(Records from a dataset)
□ □ □ □ □

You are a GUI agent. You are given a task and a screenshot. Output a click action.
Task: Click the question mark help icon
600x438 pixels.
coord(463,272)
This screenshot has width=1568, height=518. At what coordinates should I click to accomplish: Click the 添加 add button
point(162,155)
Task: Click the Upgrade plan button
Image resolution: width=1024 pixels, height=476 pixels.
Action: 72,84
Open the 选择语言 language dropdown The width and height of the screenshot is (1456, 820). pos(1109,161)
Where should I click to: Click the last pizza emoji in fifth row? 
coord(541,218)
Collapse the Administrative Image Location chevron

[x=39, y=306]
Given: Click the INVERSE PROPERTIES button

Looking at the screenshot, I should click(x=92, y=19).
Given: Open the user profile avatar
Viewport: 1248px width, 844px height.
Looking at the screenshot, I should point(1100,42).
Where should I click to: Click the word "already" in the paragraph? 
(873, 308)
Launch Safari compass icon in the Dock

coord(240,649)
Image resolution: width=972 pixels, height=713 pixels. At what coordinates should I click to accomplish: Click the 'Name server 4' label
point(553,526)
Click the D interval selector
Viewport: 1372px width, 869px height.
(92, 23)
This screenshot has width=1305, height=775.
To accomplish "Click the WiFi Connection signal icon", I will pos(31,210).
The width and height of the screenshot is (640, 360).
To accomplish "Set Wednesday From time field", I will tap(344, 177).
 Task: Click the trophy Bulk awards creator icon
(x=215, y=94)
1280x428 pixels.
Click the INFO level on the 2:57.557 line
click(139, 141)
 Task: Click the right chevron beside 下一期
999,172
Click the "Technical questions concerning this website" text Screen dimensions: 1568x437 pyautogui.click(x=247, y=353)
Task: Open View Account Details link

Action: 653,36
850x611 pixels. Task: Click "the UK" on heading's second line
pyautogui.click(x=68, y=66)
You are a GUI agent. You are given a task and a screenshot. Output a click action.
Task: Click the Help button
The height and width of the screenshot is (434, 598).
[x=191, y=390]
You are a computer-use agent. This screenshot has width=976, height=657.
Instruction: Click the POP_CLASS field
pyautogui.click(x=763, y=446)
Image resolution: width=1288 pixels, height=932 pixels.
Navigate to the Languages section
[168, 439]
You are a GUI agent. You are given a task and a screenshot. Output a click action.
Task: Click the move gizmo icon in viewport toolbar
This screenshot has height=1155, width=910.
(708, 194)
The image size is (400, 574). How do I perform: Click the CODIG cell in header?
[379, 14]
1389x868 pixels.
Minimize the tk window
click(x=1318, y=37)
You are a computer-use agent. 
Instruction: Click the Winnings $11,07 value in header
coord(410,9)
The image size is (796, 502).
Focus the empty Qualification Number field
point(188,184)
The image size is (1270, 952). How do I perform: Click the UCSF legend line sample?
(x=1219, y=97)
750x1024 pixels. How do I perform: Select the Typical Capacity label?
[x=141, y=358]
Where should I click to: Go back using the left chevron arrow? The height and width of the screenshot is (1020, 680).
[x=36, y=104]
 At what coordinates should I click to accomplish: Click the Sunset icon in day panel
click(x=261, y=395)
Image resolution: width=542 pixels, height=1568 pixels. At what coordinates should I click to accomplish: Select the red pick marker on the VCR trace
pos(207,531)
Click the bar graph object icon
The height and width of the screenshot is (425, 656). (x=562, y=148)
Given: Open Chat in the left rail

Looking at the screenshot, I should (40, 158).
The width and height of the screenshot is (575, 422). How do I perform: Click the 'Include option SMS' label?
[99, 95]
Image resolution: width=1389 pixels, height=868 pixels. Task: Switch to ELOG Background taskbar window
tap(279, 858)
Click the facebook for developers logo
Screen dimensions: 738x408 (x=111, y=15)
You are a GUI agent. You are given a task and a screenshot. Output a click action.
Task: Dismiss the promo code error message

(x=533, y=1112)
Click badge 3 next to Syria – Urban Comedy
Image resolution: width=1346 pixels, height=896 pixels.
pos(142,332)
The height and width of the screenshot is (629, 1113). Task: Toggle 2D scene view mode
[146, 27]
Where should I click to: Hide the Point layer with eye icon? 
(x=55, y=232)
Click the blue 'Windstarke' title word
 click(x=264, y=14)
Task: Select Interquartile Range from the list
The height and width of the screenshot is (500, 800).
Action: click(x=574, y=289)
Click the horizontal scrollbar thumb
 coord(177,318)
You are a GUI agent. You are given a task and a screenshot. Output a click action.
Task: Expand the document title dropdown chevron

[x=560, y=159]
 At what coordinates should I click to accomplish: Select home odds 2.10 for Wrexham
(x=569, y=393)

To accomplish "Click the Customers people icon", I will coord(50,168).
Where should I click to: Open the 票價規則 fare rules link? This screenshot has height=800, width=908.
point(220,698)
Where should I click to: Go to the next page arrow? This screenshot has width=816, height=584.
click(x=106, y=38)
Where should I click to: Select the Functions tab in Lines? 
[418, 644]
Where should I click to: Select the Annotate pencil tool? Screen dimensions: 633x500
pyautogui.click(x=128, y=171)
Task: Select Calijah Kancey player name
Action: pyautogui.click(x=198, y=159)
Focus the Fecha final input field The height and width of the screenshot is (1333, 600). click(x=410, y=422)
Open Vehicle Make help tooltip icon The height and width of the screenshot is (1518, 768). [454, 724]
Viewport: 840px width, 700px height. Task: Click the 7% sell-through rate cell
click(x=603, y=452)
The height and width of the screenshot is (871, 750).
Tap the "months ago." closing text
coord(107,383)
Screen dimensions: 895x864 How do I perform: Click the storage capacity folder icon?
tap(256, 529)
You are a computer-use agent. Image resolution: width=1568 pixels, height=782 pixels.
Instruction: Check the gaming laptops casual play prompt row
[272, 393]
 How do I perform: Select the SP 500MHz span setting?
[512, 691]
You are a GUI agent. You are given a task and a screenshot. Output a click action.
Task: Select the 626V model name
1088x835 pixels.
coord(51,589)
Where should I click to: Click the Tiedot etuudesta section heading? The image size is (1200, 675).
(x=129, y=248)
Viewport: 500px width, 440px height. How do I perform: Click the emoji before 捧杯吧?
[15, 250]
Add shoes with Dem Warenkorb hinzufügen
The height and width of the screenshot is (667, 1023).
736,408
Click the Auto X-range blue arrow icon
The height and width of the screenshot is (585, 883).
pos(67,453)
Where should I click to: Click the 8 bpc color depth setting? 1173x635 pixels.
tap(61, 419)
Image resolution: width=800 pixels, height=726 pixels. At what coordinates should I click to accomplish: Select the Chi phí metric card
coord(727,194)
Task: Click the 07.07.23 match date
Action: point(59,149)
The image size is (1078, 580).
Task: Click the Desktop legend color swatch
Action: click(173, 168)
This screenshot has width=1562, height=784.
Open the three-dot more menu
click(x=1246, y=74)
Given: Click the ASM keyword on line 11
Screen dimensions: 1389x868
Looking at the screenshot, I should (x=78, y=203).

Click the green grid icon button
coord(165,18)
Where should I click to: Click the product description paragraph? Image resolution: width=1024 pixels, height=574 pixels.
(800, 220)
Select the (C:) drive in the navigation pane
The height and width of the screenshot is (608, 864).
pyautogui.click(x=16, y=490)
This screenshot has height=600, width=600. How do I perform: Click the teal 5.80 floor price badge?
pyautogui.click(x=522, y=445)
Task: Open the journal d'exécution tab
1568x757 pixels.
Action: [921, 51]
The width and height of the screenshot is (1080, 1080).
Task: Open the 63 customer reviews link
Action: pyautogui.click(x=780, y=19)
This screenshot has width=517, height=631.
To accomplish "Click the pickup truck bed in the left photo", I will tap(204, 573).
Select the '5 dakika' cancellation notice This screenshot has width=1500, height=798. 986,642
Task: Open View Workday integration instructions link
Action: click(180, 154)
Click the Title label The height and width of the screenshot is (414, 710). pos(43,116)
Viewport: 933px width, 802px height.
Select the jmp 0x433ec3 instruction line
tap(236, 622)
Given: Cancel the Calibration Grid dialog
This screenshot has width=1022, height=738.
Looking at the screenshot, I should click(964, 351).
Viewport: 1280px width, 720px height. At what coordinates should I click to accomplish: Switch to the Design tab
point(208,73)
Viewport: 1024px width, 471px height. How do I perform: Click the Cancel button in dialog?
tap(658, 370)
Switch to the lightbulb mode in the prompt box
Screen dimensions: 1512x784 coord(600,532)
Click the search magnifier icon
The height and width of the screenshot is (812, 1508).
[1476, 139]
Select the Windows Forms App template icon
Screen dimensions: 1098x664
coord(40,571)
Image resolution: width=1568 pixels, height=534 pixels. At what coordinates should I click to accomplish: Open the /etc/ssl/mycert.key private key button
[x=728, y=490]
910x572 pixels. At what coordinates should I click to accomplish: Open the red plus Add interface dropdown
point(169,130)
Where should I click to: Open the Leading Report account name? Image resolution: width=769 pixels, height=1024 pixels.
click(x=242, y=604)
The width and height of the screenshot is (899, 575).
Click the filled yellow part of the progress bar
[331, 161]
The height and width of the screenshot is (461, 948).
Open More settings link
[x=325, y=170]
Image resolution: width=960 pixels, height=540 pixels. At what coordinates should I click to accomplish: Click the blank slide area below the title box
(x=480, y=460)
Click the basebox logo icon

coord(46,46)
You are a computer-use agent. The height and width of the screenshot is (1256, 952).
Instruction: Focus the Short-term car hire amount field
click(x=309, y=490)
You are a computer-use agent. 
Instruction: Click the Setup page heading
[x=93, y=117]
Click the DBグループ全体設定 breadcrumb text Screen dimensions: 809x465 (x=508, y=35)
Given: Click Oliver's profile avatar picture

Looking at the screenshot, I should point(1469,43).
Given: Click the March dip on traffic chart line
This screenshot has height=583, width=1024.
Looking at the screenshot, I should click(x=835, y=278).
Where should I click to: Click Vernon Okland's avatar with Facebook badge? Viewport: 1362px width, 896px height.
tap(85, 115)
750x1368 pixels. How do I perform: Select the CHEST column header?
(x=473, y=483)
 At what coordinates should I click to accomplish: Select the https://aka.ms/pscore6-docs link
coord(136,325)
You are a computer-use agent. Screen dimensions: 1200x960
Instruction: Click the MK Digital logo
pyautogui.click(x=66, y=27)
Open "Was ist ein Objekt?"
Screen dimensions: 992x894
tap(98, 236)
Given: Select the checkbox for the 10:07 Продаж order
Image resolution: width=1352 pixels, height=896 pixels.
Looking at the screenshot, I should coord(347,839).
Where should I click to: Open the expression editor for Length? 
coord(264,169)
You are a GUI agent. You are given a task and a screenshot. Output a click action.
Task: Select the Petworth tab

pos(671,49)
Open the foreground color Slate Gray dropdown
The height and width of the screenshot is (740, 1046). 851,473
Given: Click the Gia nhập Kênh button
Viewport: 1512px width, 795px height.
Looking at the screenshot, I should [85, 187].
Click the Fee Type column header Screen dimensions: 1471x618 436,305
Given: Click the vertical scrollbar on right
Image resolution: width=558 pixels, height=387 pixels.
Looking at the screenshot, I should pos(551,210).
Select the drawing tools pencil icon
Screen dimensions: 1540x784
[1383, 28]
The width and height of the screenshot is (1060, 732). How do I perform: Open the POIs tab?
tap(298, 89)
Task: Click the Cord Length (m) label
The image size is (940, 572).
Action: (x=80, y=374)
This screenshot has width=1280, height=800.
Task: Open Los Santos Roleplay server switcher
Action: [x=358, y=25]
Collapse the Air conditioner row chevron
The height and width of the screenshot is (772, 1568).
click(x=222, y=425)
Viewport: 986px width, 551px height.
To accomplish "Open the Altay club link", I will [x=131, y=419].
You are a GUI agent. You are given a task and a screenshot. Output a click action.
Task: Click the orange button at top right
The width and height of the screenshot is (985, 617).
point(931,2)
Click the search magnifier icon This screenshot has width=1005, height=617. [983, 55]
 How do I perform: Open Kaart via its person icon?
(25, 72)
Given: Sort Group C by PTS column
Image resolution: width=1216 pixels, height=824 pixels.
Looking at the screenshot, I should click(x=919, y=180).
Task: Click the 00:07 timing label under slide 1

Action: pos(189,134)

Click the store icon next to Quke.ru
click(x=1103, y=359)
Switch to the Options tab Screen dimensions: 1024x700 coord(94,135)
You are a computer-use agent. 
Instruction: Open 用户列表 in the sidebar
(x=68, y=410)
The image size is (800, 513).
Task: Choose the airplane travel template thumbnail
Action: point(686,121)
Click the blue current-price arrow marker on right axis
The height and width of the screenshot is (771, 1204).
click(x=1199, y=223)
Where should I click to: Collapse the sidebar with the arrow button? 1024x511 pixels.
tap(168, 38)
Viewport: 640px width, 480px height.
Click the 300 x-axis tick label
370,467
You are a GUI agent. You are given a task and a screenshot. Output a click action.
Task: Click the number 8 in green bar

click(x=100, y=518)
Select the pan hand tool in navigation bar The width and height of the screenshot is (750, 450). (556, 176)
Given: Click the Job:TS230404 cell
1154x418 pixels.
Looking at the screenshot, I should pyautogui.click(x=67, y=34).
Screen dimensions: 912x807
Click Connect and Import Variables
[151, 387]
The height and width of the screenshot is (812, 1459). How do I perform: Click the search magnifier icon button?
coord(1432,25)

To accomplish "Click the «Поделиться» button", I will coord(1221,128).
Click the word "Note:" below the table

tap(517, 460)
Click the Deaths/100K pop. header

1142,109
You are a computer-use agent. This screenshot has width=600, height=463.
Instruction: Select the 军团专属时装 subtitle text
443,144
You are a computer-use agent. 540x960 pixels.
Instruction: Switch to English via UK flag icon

□ □ □ □ □

- [What you will do]: Lines holding the string "computer" must be copied out of the entries above.

- [Result of this exercise]:
You are a computer-use agent. This screenshot has width=976, height=657.
You are a computer-use agent. 
You are a computer-use agent. Image resolution: width=1568 pixels, height=782 pixels.
You are a computer-use agent. The height and width of the screenshot is (1256, 952).
You are a computer-use agent. 
You are a computer-use agent. Screen dimensions: 1200x960
You are a computer-use agent. 
You are a computer-use agent. This screenshot has width=600, height=463.
You are a computer-use agent. 540x960 pixels.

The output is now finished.